#### What is needed:
Go through the records below and restate each one word for word.

(Stored data entries)
|---|

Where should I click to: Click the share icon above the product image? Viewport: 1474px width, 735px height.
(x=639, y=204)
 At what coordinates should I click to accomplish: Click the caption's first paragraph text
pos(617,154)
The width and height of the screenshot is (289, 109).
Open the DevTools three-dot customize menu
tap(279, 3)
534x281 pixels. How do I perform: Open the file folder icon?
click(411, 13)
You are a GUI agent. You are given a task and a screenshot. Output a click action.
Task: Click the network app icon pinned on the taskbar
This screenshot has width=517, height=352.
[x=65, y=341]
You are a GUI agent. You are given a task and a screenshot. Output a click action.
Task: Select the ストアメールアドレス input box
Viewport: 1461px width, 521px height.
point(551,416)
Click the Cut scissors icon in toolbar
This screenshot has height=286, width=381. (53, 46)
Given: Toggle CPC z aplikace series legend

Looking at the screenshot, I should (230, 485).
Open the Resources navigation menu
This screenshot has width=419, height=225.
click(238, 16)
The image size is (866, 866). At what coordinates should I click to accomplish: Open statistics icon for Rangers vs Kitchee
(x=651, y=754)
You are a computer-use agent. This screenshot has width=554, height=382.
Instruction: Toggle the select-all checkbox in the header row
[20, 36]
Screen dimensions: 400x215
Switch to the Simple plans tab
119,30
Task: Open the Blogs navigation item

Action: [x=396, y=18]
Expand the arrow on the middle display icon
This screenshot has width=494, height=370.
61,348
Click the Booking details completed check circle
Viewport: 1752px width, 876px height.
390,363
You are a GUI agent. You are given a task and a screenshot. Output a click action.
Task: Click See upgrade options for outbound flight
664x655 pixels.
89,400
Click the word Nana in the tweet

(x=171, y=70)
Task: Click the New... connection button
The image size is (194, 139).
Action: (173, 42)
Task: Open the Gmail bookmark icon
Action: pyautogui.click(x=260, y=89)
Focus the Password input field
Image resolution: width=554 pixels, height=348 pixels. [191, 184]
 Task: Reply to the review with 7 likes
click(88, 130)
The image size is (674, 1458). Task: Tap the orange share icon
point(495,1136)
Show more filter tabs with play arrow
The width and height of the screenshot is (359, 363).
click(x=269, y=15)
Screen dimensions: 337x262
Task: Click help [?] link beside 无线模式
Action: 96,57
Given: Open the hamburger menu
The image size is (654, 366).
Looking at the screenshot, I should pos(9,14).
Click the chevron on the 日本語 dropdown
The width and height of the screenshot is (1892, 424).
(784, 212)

|---|

#### Response for this exercise:
Where should I click to: Click the share icon above the product image? Viewport: 1474px width, 735px height.
(x=639, y=204)
 At what coordinates should I click to accomplish: Click the caption's first paragraph text
pos(617,154)
The width and height of the screenshot is (289, 109).
Open the DevTools three-dot customize menu
tap(279, 3)
534x281 pixels. How do I perform: Open the file folder icon?
click(411, 13)
You are a GUI agent. You are given a task and a screenshot. Output a click action.
Task: Click the network app icon pinned on the taskbar
This screenshot has width=517, height=352.
[x=65, y=341]
You are a GUI agent. You are given a task and a screenshot. Output a click action.
Task: Select the ストアメールアドレス input box
Viewport: 1461px width, 521px height.
point(551,416)
Click the Cut scissors icon in toolbar
This screenshot has height=286, width=381. (53, 46)
Given: Toggle CPC z aplikace series legend

Looking at the screenshot, I should (230, 485).
Open the Resources navigation menu
This screenshot has width=419, height=225.
click(238, 16)
The image size is (866, 866). At what coordinates should I click to accomplish: Open statistics icon for Rangers vs Kitchee
(x=651, y=754)
You are a computer-use agent. This screenshot has width=554, height=382.
Instruction: Toggle the select-all checkbox in the header row
[20, 36]
Screen dimensions: 400x215
Switch to the Simple plans tab
119,30
Task: Open the Blogs navigation item

Action: [x=396, y=18]
Expand the arrow on the middle display icon
This screenshot has width=494, height=370.
61,348
Click the Booking details completed check circle
Viewport: 1752px width, 876px height.
390,363
You are a GUI agent. You are given a task and a screenshot. Output a click action.
Task: Click See upgrade options for outbound flight
664x655 pixels.
89,400
Click the word Nana in the tweet

(x=171, y=70)
Task: Click the New... connection button
The image size is (194, 139).
Action: (173, 42)
Task: Open the Gmail bookmark icon
Action: pyautogui.click(x=260, y=89)
Focus the Password input field
Image resolution: width=554 pixels, height=348 pixels. [191, 184]
 Task: Reply to the review with 7 likes
click(88, 130)
The image size is (674, 1458). Task: Tap the orange share icon
point(495,1136)
Show more filter tabs with play arrow
The width and height of the screenshot is (359, 363).
click(x=269, y=15)
Screen dimensions: 337x262
Task: Click help [?] link beside 无线模式
Action: 96,57
Given: Open the hamburger menu
The image size is (654, 366).
Looking at the screenshot, I should pos(9,14).
Click the chevron on the 日本語 dropdown
The width and height of the screenshot is (1892, 424).
(784, 212)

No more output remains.